───── Data to use

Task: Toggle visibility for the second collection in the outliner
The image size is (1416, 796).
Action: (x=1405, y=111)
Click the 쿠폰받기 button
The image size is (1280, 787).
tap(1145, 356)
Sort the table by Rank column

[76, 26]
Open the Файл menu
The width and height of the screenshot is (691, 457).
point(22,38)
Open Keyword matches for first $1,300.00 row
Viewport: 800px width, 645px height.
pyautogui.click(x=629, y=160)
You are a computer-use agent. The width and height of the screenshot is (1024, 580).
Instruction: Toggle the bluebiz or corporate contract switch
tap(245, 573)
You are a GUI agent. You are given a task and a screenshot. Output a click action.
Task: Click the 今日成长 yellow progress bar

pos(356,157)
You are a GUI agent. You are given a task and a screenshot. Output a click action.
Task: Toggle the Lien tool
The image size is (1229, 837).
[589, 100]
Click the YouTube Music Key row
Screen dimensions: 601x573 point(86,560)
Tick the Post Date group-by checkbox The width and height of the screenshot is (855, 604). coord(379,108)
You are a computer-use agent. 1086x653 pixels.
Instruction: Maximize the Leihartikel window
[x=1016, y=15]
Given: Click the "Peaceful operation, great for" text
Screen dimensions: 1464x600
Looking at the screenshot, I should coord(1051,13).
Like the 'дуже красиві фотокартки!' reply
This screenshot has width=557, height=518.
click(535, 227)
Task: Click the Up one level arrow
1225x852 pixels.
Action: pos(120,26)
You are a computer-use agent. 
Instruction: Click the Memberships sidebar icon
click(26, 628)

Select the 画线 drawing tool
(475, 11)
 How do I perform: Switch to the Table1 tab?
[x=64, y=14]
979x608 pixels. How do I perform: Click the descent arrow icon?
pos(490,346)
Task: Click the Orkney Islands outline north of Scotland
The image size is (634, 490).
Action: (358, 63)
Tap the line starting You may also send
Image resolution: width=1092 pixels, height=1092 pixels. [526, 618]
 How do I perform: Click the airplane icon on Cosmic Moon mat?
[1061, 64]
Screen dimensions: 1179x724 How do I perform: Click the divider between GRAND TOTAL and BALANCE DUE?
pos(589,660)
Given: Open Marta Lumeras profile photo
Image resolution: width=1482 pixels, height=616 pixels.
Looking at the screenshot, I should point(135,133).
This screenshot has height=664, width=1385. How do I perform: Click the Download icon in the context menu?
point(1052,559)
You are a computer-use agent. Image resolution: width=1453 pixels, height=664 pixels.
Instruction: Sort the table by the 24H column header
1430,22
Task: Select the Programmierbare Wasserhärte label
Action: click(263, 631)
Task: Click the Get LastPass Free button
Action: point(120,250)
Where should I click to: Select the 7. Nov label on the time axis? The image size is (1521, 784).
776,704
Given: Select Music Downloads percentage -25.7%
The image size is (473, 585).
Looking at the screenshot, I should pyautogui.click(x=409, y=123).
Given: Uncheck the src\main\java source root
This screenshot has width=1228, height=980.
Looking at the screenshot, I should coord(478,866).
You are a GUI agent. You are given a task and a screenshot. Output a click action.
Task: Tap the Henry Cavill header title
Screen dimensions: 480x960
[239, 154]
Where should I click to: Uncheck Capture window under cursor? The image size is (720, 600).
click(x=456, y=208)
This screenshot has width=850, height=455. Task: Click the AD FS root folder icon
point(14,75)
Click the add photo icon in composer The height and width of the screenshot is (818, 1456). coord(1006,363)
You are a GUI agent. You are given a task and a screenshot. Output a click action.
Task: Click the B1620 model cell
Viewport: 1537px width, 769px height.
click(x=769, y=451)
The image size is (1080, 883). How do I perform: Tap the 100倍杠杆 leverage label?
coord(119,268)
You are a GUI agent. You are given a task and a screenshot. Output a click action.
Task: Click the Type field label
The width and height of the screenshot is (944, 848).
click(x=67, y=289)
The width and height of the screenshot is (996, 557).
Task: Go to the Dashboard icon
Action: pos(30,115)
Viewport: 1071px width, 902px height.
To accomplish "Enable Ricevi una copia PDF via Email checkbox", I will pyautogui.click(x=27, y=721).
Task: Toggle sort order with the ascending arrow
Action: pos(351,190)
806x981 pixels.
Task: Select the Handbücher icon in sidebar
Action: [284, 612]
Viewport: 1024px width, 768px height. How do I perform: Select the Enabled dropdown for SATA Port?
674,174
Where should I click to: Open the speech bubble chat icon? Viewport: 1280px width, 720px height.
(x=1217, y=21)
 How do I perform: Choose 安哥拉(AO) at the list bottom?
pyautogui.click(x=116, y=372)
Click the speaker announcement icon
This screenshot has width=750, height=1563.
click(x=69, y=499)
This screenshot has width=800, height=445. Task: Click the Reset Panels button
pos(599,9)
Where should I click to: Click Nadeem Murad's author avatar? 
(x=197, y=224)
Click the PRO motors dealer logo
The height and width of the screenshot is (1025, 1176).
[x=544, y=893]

──────────

Begin with the line above that has "Screen dimensions: 480x960" and continue through the line that has "Click the add", setting each one down exactly. Stop there.

Screen dimensions: 480x960
[239, 154]
Where should I click to: Uncheck Capture window under cursor? The image size is (720, 600).
click(x=456, y=208)
This screenshot has width=850, height=455. Task: Click the AD FS root folder icon
point(14,75)
Click the add photo icon in composer The height and width of the screenshot is (818, 1456). coord(1006,363)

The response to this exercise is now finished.